Accueil > Edification > Méditations > Seigneur, tu as défendu la cause de (...)

Seigneur, tu as défendu la cause de mon âme, Tu as racheté ma vie.

Seigneur, tu as défendu la cause de mon âme, Tu as racheté ma vie.

Observons de quelle manière positive parle le prophète. Il ne dit pas : « j’espère, je crois, je pense quelquefois, que Dieu a défendu la cause de mon âme » ; mais il en parle comme d’une réalité qui ne doit pas être discutée. « Tu as défendu la cause de mon âme ». Que nous puissions, par l’aide du Consolateur grâcieux, secouer ces doutes et ces craintes qui gâtent tellement notre paix et notre consolation.

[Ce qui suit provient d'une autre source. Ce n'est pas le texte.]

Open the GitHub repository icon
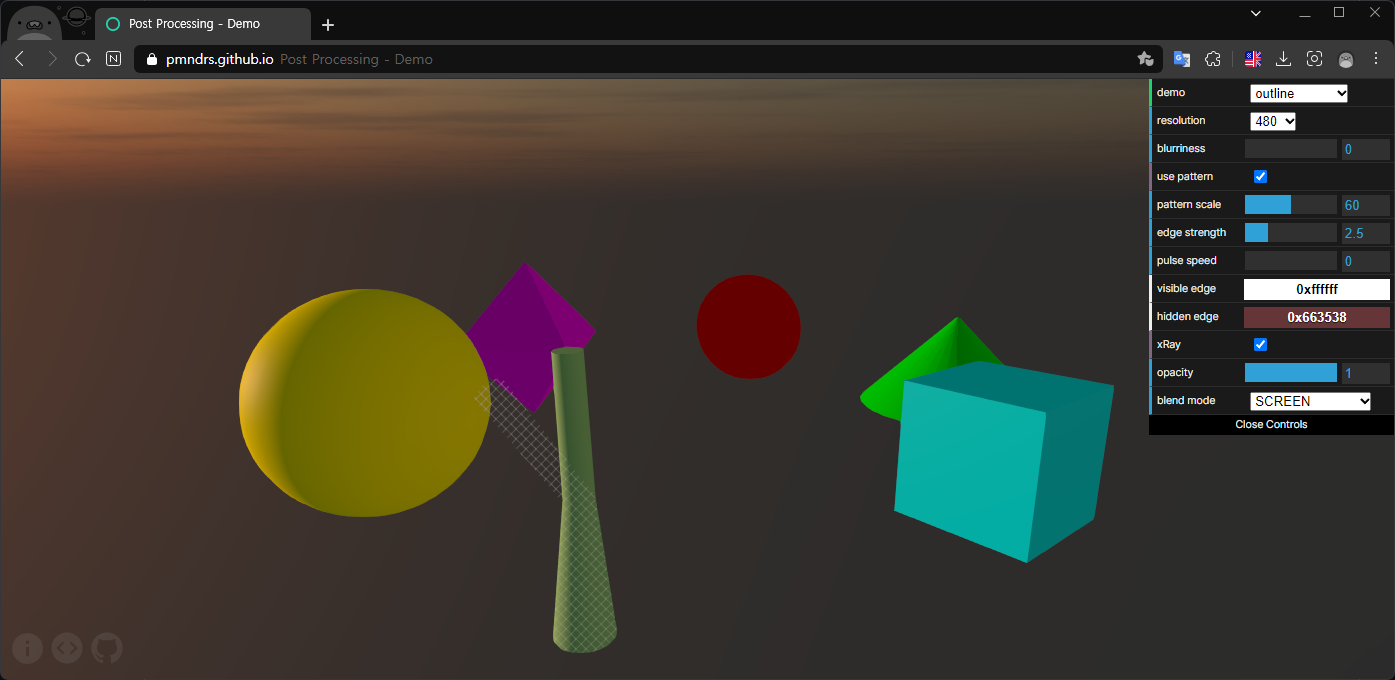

Que ce soit notre prière, que nous en ayons terminé avec le coassement sévère du doute et du soupçon, et que nous soyons capable de parler avec la voix claire, et mélodieuse de la pleine assurance. Notons avec quelle reconnaissance parle le prophète, attribuant toute la gloire à Dieu seul ! Vous percevez qu’il n’y a pas un mot à propos de lui-même ou de ses intercessions propres. Il n’attribue pas sa délivrance à un homme, et encore moins à son propre mérite ; mais il dit : « Seigneur, tu as défendu la cause de mon âme ; tu as racheté ma vie ». Un chrétien doit cultiver en permanence un esprit reconnaissant ; et spécialement après de délivrances, nous devons préparer un cantique pour notre Dieu. La terre doit être un temple rempli avec les chants des saints reconnaissants, et chaque jour doit être un encensoir dont le doux parfum des actions de grâces monte vers le ciel.

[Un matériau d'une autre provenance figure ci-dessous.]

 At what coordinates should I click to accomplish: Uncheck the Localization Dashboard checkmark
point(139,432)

Comme Jérémie semble joyeux, lorsqu’il décrit la miséricorde du Seigneur ! Comme il expose triomphalement la situation ! Il fut un jour jeté dans un cachot, et c’est maintenant toujours le même prophète, celui des « Lamentations » ; et dans ce livre, clair comme le chant de Marie lorsqu’elle frappait sur le tambourin, perçant comme la note de Débora quand elle est venue à la rencontre de Barak avec des cris de victoire, nous entendons la voix de Jérémie allant jusqu’au ciel : « Tu as défendu la cause de mon âme ; tu as racheté ma vie ». Ô enfants de Dieu, cherchez à vivre une expérience vitale de la charité du Seigneur, et quand vous y serez parvenus, parlez-en d’une façon positive ; chantez avec reconnaissance ; criez d’une manière triomphale.